The IRR has requested that Treasury consider implementing a “maximum value-for-money” procurement policy, or at least publish a budgetary analysis of what would be saved by doing so.
According to the Zondo Commission’s State Capture Report (the Report), “the primary national interest is best served when the government derives the maximum value-for-money in the procurement process and procurement officials should be so advised.”
The Report issued this advice explicitly in the context of choosing between value for money and political objectives, including BEE.
Treasury has taken one major step in the direction suggested in the Report by removing BEE language from the primary procurement regulation, which took effect in January 2023, but the “maximum value-for-money” advice has not yet been realised by organs of state.
In its letter to Treasury, the IRR requests that it establishes how much BEE has cost the country since President Cyril Ramaphosa took charge of the executive. It also asks how much would be saved if the government implemented a maximum value-for-money policy now.
The government is expected to spend R1 trillion in the next budgeted year on procurement alone. The cost imposed by BEE is not primarily which companies are chosen, but rather how they are chosen, within an ambivalent schema of law in which both race and value for money are prioritised, which creates a confusion that is regularly abused.
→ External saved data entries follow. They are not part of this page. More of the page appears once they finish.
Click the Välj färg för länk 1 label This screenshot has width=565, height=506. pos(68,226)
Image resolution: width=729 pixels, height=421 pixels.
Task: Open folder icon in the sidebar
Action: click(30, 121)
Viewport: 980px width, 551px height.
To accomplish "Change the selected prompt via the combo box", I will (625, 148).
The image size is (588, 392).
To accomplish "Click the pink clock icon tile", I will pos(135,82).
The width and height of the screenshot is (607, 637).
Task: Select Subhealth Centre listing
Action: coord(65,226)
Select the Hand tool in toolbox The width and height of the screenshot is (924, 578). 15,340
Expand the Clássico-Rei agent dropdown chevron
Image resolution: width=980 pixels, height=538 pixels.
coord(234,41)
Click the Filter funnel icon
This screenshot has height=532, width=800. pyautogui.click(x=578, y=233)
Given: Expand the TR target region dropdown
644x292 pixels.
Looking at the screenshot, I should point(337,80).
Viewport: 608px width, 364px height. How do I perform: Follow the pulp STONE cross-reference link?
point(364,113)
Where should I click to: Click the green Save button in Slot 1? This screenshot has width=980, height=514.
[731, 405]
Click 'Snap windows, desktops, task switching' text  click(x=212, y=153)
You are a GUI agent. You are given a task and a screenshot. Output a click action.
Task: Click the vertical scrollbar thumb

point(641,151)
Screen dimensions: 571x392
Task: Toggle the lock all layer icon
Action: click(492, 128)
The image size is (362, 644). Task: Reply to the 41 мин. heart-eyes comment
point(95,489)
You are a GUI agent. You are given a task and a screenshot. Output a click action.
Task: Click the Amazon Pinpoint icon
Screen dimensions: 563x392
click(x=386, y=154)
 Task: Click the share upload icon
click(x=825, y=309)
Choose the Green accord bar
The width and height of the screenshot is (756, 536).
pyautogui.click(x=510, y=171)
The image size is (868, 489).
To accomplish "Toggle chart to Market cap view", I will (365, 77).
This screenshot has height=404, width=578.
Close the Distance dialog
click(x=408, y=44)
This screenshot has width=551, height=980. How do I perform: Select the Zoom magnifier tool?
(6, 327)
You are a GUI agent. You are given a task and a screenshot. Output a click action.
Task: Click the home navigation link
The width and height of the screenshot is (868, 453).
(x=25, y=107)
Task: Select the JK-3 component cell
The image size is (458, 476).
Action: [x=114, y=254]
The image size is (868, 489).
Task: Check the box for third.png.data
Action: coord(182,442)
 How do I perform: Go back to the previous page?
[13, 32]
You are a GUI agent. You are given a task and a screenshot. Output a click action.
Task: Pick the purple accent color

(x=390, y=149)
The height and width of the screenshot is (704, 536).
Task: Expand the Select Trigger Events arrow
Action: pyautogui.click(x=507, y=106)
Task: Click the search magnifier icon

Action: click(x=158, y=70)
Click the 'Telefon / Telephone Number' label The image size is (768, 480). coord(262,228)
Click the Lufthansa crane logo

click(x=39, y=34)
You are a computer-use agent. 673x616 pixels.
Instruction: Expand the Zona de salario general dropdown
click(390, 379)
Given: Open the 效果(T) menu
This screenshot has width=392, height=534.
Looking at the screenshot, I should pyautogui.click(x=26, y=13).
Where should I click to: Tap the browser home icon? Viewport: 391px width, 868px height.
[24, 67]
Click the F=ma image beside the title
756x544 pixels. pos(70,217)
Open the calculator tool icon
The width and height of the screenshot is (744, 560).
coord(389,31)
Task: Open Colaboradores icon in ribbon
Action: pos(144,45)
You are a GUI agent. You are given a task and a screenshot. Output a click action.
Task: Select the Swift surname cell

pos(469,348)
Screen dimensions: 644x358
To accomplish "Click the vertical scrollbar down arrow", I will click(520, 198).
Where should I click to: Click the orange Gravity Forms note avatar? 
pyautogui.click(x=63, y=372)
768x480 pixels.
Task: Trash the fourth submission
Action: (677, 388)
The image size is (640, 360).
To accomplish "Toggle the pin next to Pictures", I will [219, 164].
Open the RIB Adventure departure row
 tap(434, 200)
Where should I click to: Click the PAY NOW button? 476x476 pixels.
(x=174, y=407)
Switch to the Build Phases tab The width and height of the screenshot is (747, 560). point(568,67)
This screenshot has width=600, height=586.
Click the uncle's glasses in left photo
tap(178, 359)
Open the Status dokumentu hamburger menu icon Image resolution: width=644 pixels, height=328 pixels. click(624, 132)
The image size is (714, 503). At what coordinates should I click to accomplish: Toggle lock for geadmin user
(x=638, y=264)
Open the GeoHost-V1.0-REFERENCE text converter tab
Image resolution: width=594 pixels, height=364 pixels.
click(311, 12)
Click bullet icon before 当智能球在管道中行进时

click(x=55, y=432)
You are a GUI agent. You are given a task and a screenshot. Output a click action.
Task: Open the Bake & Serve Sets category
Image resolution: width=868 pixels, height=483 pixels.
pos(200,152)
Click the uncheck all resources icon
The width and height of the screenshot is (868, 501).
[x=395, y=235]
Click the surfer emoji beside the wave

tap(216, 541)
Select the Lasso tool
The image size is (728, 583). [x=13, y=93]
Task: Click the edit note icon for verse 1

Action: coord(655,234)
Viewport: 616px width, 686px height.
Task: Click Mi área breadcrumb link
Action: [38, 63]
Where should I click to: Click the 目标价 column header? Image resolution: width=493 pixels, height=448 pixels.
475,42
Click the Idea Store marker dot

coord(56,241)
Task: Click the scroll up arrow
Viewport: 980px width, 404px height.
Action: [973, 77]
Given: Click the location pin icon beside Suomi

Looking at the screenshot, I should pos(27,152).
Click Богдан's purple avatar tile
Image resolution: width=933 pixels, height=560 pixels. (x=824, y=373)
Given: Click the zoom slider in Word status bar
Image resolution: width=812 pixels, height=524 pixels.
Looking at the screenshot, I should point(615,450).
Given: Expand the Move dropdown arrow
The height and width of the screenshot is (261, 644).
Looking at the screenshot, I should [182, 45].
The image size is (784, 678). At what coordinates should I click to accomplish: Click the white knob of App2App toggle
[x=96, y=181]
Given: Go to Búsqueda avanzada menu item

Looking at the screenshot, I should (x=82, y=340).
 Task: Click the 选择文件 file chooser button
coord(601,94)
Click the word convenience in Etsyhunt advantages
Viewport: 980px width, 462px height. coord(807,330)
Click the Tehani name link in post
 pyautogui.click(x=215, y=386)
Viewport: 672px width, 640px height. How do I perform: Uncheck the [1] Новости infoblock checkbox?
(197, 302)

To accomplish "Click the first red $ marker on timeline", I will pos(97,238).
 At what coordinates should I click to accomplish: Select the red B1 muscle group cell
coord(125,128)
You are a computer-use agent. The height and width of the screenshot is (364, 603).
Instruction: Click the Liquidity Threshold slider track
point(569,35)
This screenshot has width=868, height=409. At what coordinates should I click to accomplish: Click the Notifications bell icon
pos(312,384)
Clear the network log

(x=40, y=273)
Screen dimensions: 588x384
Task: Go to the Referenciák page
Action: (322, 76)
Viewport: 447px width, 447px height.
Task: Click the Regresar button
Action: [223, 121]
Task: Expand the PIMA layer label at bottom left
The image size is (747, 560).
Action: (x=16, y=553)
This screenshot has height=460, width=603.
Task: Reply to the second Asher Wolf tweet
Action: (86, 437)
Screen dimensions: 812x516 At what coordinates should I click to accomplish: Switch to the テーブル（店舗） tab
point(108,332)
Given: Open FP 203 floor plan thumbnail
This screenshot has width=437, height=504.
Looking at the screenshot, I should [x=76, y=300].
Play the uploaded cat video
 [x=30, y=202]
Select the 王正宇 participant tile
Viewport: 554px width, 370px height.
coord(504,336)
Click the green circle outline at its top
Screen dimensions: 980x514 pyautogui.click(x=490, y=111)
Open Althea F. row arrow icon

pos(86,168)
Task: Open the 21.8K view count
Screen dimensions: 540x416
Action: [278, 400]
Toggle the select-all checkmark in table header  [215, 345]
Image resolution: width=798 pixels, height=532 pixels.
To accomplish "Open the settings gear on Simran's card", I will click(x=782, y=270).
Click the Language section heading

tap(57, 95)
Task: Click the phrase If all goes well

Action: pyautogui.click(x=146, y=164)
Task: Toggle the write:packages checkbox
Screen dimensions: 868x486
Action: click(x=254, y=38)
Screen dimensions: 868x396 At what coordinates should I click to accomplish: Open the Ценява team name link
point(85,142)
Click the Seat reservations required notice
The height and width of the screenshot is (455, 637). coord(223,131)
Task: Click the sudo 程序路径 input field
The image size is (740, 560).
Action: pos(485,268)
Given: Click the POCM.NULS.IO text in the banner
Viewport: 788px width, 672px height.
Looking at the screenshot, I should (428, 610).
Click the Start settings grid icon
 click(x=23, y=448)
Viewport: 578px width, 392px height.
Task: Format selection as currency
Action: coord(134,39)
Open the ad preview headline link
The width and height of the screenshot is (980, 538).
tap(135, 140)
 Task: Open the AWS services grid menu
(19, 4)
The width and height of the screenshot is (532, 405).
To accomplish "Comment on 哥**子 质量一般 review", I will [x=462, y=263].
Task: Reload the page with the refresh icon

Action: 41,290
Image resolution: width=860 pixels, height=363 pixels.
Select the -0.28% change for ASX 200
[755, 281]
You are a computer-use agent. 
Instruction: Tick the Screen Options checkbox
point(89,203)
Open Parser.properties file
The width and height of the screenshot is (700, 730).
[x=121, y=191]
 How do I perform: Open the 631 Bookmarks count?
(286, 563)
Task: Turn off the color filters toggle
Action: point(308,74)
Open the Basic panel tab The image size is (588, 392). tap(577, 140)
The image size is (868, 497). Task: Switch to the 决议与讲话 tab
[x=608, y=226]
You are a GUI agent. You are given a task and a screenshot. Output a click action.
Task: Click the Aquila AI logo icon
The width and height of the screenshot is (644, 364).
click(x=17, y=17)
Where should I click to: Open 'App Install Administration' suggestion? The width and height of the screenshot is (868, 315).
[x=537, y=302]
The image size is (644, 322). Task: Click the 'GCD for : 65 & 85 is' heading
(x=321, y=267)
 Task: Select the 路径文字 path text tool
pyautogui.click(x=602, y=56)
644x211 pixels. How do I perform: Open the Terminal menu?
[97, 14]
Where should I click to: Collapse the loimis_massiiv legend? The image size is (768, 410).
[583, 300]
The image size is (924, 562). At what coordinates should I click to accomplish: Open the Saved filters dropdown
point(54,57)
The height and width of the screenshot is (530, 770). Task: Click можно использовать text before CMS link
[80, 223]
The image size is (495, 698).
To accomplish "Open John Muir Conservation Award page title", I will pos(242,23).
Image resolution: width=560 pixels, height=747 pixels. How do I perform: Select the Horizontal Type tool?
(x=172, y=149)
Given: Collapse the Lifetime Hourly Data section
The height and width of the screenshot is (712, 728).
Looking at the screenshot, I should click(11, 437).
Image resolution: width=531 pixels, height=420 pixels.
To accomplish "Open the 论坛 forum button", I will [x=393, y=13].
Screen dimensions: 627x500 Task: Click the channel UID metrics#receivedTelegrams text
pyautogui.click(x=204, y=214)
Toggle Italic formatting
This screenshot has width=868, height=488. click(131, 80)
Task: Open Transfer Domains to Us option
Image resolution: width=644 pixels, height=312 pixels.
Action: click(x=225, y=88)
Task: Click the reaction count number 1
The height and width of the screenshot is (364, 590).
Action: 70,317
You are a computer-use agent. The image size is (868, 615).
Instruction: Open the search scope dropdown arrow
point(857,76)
According to the Report “[t]his unco-ordinated approach leaves a critical question unanswered: is it the primary intention of the Constitution to procure goods at least cost or is the procurement system to prioritise the transformative potential identified in section 217(2)? There is an inevitable tension when a single process is simultaneously to achieve different aspirational objectives.”
The question of what it costs to deviate from the Report’s advice to put maximum value for money as a clear top priority must be answered by Treasury, since one of Treasury’s key functions is to tell the South African public what governing the country costs, and how the costs occur.
Treasury officials have taken their responsibility to be clear seriously before. In 2016 former Chief Procurement Officer at Treasury, Kenneth Brown, said 30% to 40% of government procurement was lost to “fraud and inflated prices”. Procurement was roughly R600 billion at the time.
Also in 2016, then Finance Minister Pravin Gordhan said the “side of this transformation, the rotten product in the gift wrap, is what is called rent-seeking…It means every time I want to do something, I say it is part of transformation. But in the meantime, it means giving contracts to my pals in closets.”
Likewise, in 2018 former Acting Chief Procurement Officer at Treasury, Willie Mathebula, was the first witness at the State Capture Commission. The Report concluded in 2022 that “(indeed), it should be noted that, in explaining the high incidence of procurement irregularities, Mr Mathebula attributed as much as half the problem to misunderstanding or misinterpretation of the applicable Rules and half to intentional abuse”.
How much is being lost, 30%, 40%, 50%, and how much could be saved if the “problem in the legislative design” identified by the Report as fundamentally gearing the country for state capture is fixed?
Said IRR Head of Campaigns Gabriel Crouse: “South Africans deserve to know. What is the official estimate of the cost of BEE in the trillion rand procurement bill? With vegetables going up by 30 -50%, poor people are looking very carefully at what costs what. Treasury’s fundamental job is to control and report what costs what in government, and we encourage them to do exactly that in budget week.”